On 10 March 2016 the European Court of Justice (ECJ) annulled a decision of the Commission requesting information on the ground that the decision did not sufficiently explain why the request was necessary. In 2008 and 2009 the Commission carried out inspections at the premises of several cement companies and initiated a procedure for alleged infringements. Those infringements included restrictions on trade flows in the European Economic Area, market-sharing, price coordination and related anti-competitive practices in the cement and related product markets. In 2011 the Commission asked the companies to answer a questionnaire concerning suspected infringements.

Several companies brought actions for annulment before the General Court. They criticised the Commission for not having adequately explained the alleged infringements and for the disproportionate volume of the information requested and the burdensome format of the required response. On 14 March 2014 the General Court confirmed the lawfulness of the requests for information sent by the Commission.

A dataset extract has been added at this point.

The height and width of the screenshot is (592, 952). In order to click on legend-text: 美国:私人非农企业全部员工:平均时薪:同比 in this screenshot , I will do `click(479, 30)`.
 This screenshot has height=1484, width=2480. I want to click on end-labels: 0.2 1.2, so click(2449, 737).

However, upon appeal by the companies the ECJ found that the questions sent by the Commission to the companies were extremely numerous and covered very different types of information. The Commission's decisions do not disclose unequivocally the grounds for suspicion of infringement and why the requested information is necessary for the investigation. An excessively succinct, vague and generic statement of reasons may not justify requests for information which, as in the present cases, occurred several months after the opening of the investigation and more than two years after the first inspections. The ECJ noted that the decisions were adopted at a time when the Commission already had information that would have allowed it to present more precisely the suspicion of infringement weighing on the companies involved. Consequently, it concluded that the statement of reasons for the Commission decisions did not meet the requisite legal standard and set aside the judgments of the General Court as well as the Commission decisions.